Kini Leon beralih menatap gadis di sampingnya yang tengah sibuk memisahkan sayuran ke pinggir piringnya. Entah dorongan dari mana, tangan Leon terulur untuk mengambil telur dan diberikan kepada Rania seraya membantu gadis itu memisahkan sayurnya.

“Apakah kamu tidak menyukai sayuran?” tanya Fardhan setelah melihat insiden itu.

Rania menoleh sekilas kemudian mengangguk membenarkan. Selama ini pelayan di rumah itu juga jarang memasak sayuran.

“Maaf ayah tidak perhatian kepadamu,” ujar Fardhan yang kini meletakkan sendoknya. Sebenarnya Fardhan sudah tahu itu dari dulu, tapi ia sengaja berbohong untuk mendekatkan putrinya dengan Leon. “Sepertinya Leon yang lebih memperhatikanmu. Dia juga tahu semua tentangmu.”

Uhuk ... uhuk

Rania menyambar segelas air putih yang kemudian diberikan pada Leon yang tiba-tiba terbatuk. “Minumlah!” titah Rania.

“Kalian pasangan yang sangat cocok,” ujar Fardhan sekali lagi, membuat Rania langsung menjauhkan tangannya dari punggung Leon.

Rania membulatkan matanya karena terkejut mendengar ucapan sang ayah. Ada apa dengan ayahnya ini, bukankah kemarin ia sudah berjanji untuk menjaga rahasia tentang perasaannya? Namun, mengapa sekarang ia sedikit-sedikit mengungkapkan semuanya.

Gadis itu melirik Leon yang duduk di sampingnya, memastikan apa reaksi laki-laki itu. Apa yang ia lihat sekarang, Leon tengah tersenyum manis menatapnya. Apakah ini pertanda lampu hijau darinya? Dia juga memiliki perasaan yang sama? Rania dibuat melayang oleh pikirannya sendiri, membuat gadis itu juga menarik kedua ujung bibirnya ke atas sangat bahagia.

“Ayah ini, kalau ngomong suka asal. Bisa saja Dokter Leon sudah memiliki kekasih,” tukas Rania.

“Hmm ... aku tidak punya,” sahut Leon tersenyum kikuk mengingat kebohongannya.

Mendengar jawaban Leon membuat Rania semakin bahagia. Gadis itu tak henti-hentinya tersenyum, dan terkadang mencuri-curi pandangan ke sampingnya.

“Saya sangat setuju jika kalian bisa bersama,” ucap Fardhan seraya menahan tawanya melihat pipi Rania yang mulai memerah. “Habiskan makanan kalian, saya akan pergi dulu.”

Fardhan berjalan meninggalkan dua sejoli yang masih sibuk dengan makanan mereka di ruang makan.

Kini, suasana ruangan itu kembali hening. Tidak ada yang memulai berbicara di antara Leon dan Rania, keduanya masih kalut dengan pikiran masing-masing.

“Ada yang ingin aku katakan,” ujar mereka bersamaan.

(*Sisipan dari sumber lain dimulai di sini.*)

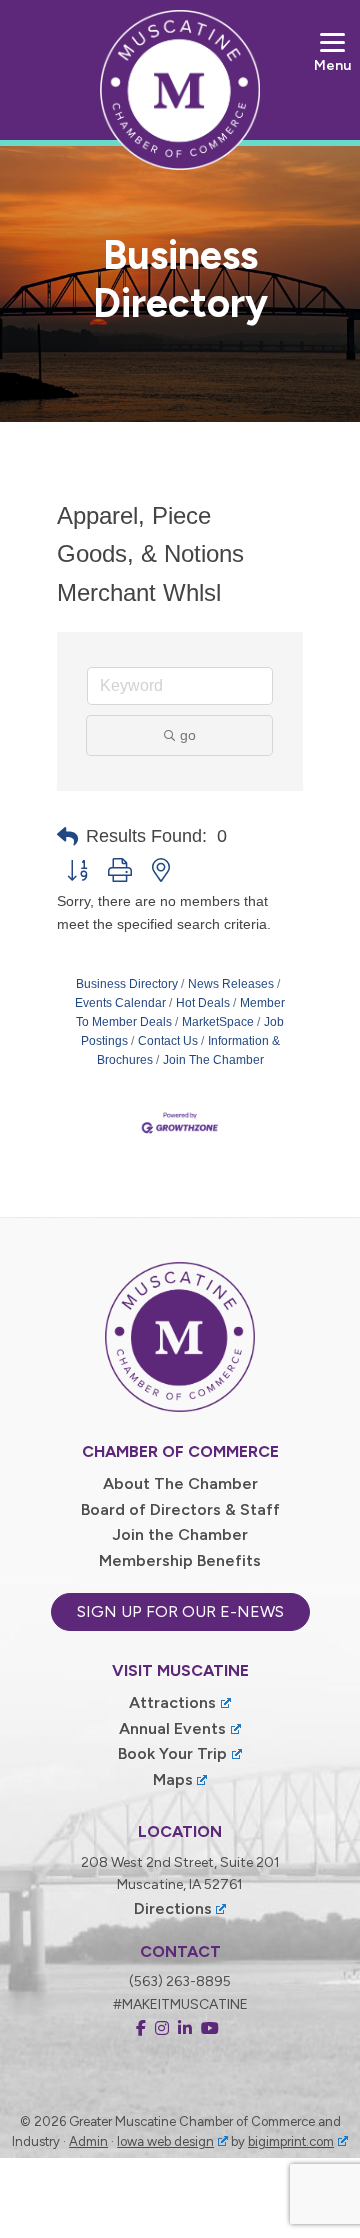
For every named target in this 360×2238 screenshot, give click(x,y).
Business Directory (127, 984)
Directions (173, 1908)
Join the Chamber (180, 1534)
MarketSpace (218, 1022)
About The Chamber (180, 1483)
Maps (173, 1779)
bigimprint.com (291, 2141)
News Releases (231, 984)
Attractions (172, 1702)
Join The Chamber (213, 1060)
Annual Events (172, 1728)
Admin (88, 2141)
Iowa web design (165, 2141)
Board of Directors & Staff (180, 1509)
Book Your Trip (172, 1753)
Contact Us (168, 1041)
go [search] (188, 735)
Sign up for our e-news (180, 1611)
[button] (67, 837)
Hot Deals (203, 1003)
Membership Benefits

Leon berdehem dan mempersilahkan Rania untuk berkata terlebih dahulu. “Kamu duluan.”

“Dokter terlebih dahulu.”

Rania menggaruk tengkuknya yang sedikit gatal. Rasanya sangat canggung hanya berdua dengan Leon setelah perkataan ayahnya beberapa waktu lalu.

“Baiklah, apakah dokter tidak keberatan dengan kata-kata ayah barusan? Maksudnya apakah dokter tersinggung?” lirih Rania merasa tidak nyaman.

Menanggapi itu, Leon tersenyum sembari berucap, “Tidak, aku akan menjadi laki-laki yang beruntung jika bisa mendapatkanmu.”

“Benarkah?” tanya Rania, alih-alih percaya dengan Leon, tapi gadis itu malah menganggap ucapan laki-laki di depannya hanya untuk menghiburnya saja.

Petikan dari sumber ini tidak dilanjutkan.